Once you get the program running you need to verify it with some known solution. The challenge with a multi-degree-of-freedom system is that the response is pretty complex.
Perhaps you can give limiting (or near limiting) values to some of the parameters to trick the program into thinking it is a single pendulum (e.g., can you make the length of the second bar zero? Can you give one of the bars a very small weight? What other things are possible that might help to verify the code?).

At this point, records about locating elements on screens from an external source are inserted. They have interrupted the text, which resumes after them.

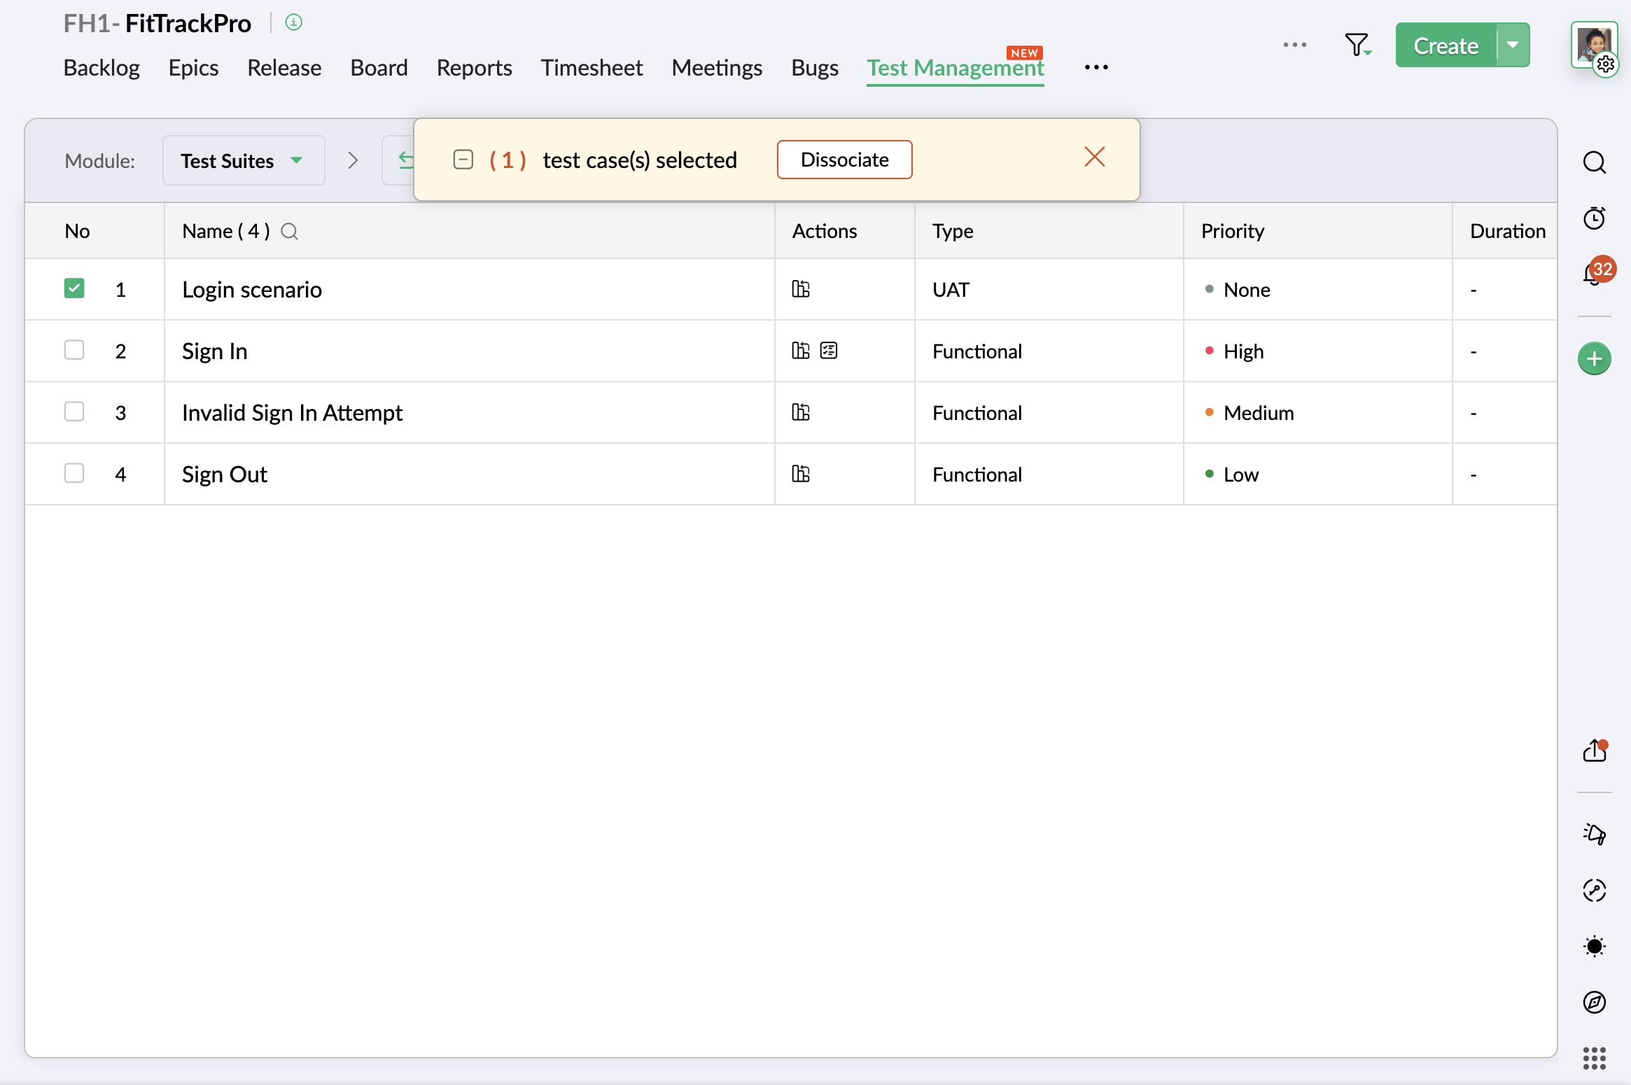The image size is (1631, 1085).
Task: Open the timer clock icon in sidebar
Action: (1594, 218)
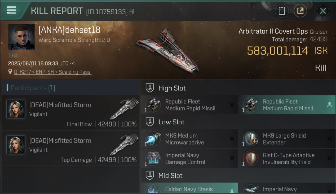Collapse the High Slot section
The height and width of the screenshot is (194, 336).
pyautogui.click(x=150, y=88)
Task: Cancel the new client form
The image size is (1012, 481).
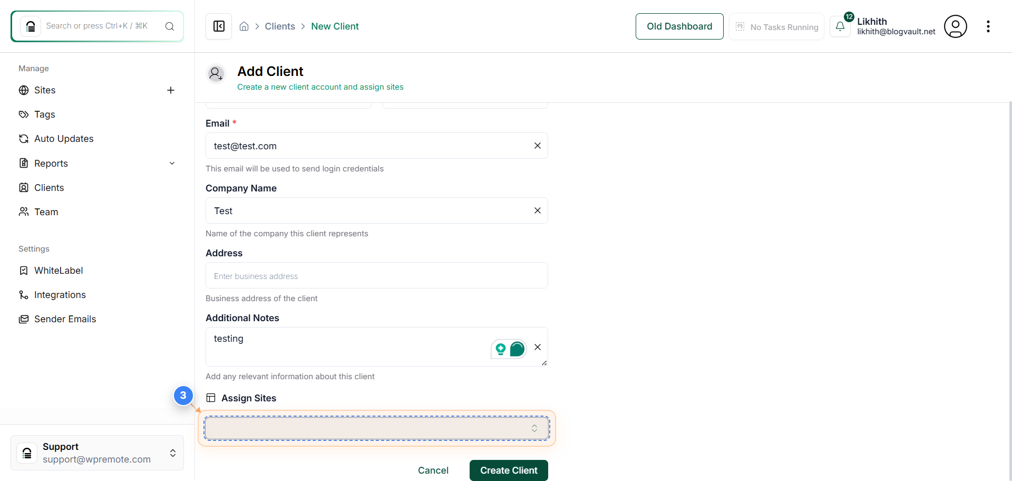Action: pyautogui.click(x=433, y=470)
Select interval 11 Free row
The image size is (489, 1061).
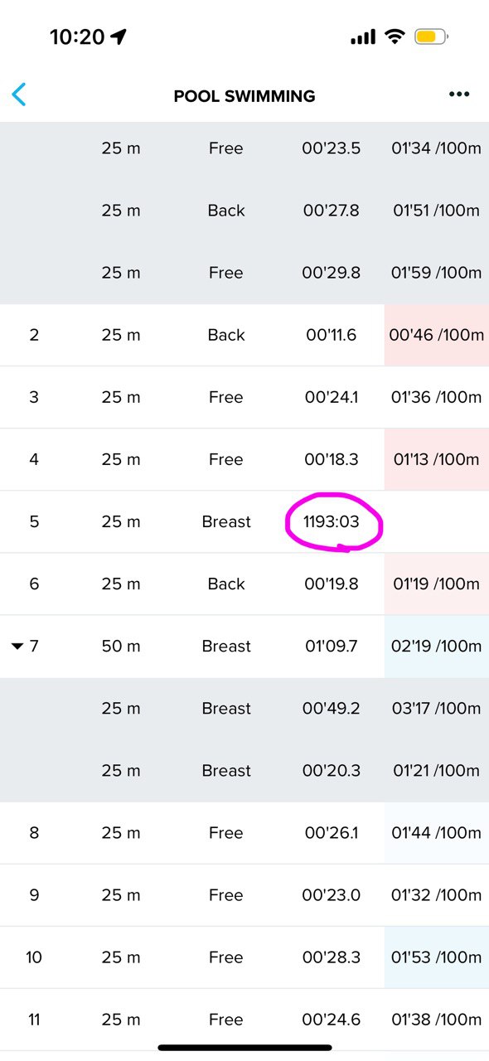point(245,1020)
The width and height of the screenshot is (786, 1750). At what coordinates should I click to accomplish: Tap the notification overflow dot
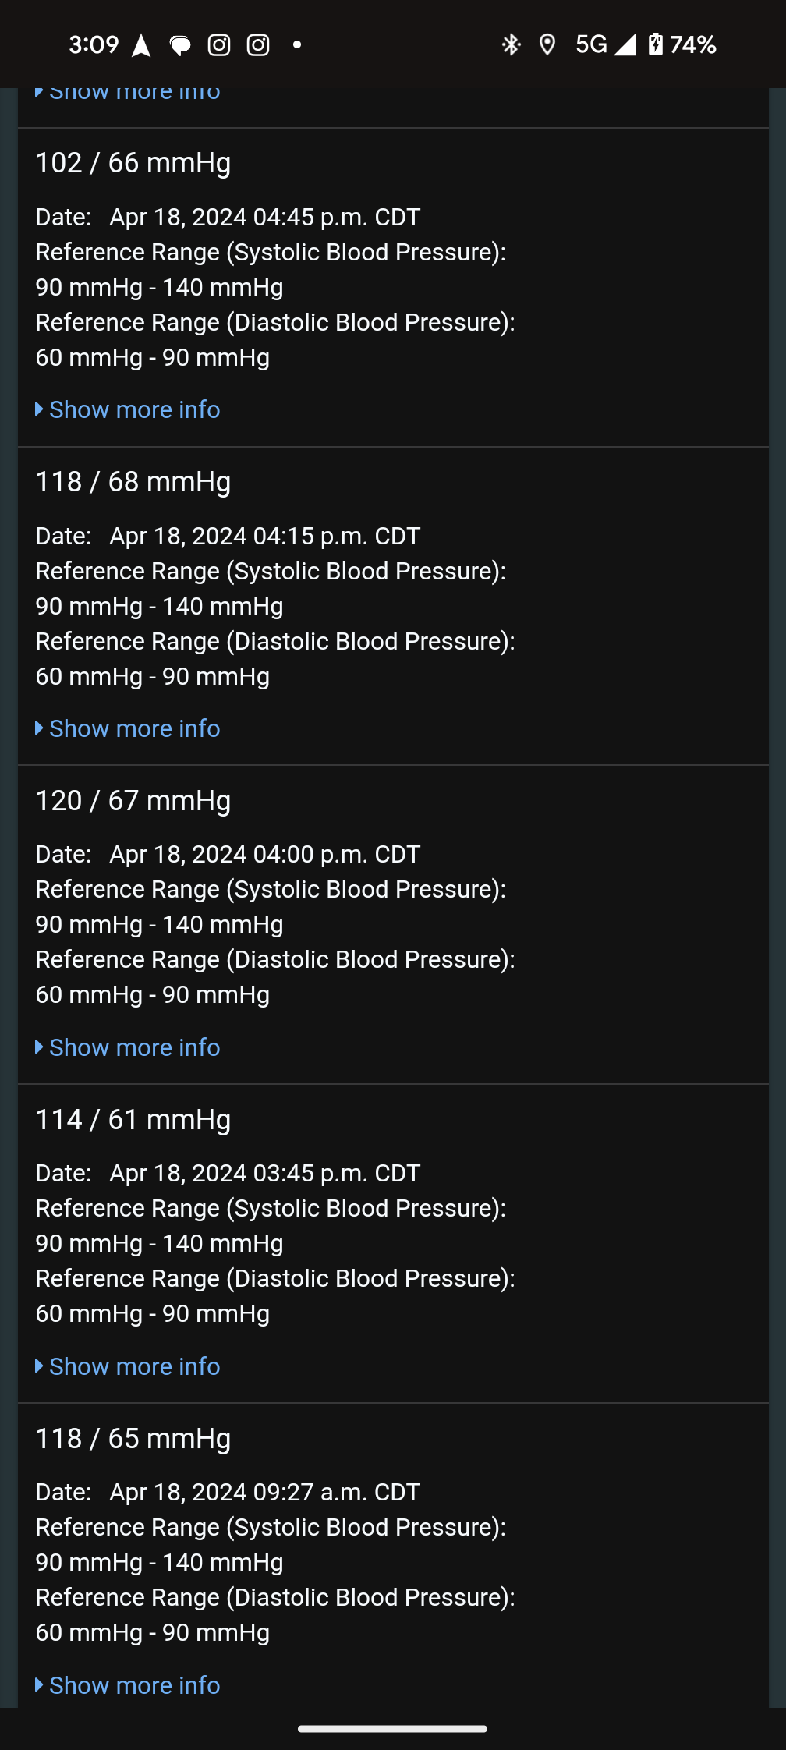(297, 45)
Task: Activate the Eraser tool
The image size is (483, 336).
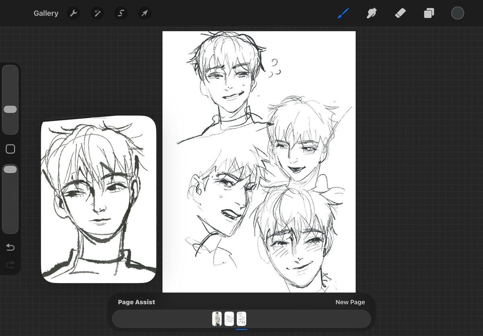Action: (400, 12)
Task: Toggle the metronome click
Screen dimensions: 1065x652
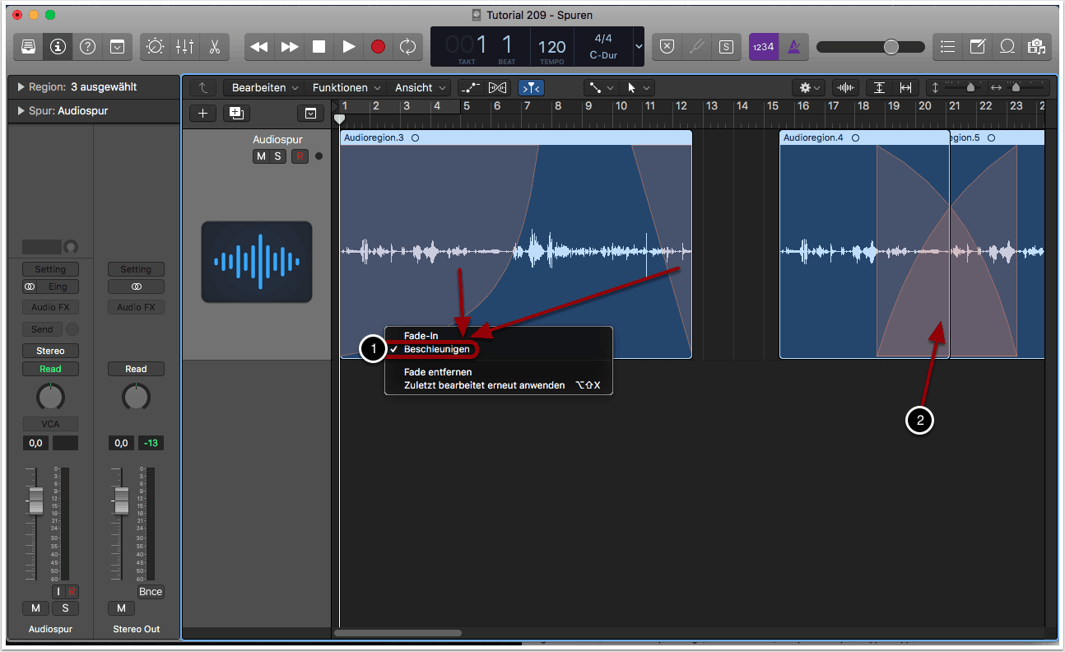Action: (794, 47)
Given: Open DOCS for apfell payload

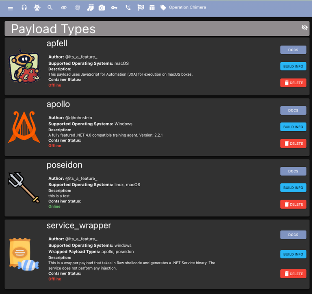Looking at the screenshot, I should [x=293, y=50].
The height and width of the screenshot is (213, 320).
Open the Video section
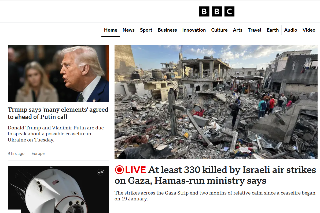(309, 30)
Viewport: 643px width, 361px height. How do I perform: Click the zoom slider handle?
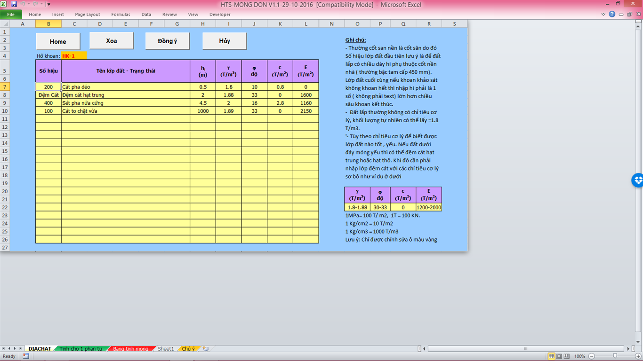(x=615, y=356)
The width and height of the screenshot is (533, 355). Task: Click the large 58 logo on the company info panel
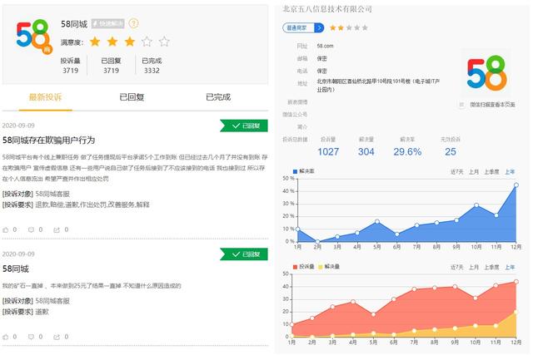[x=486, y=72]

As these projects transfer more and more of the responsibility on to you, you need to adjust your management milestones accordingly. If you do not have good equations then you cannot write a program; if you do not have a working program then you cannot write a good report. So work backwards from the due date to assure that you give yourself a fighting chance to get the help you need when you need it. A suggestion:
1. Complete and correct equations of motion by 10.31.2012. If you target this date then you can get help with the equations at the extra help sessions on 10.29.2012 and 10.31.2012 or otherwise get help from the instructional team. The equations you should have at this point include the Newton iteration equations that need to be implemented in the code.
2. Working code by 11.05.2012. If you are nearly done by this date then you can still ask questions at the extra help session on 11.05.2012 of otherwise get help from the instructional team. By this time your code should be able to do the verification problems. Note that "working code" does not mean a code with no MATLAB syntax errors it means a code that computes correct numbers. Any time beyond this starts to squeeze the time available to complete the report (and remember doing the report is not just a matter of running a case and pasting your code into a Word file-you actually have to do something thoughtful).
3. Complete report by 11.07.2012 (the due date). By this date you should be at the polishing stage (i.e., the report is basically drafted but you might have a few loose ends to clean up).
This project has enough parts to warrant this level of management and planning. Time management does not necessarily change the amount of time you need to devote to a given project, but it can dramatically change the resources available to you to sort out problems that come up (and you know there will be problems!).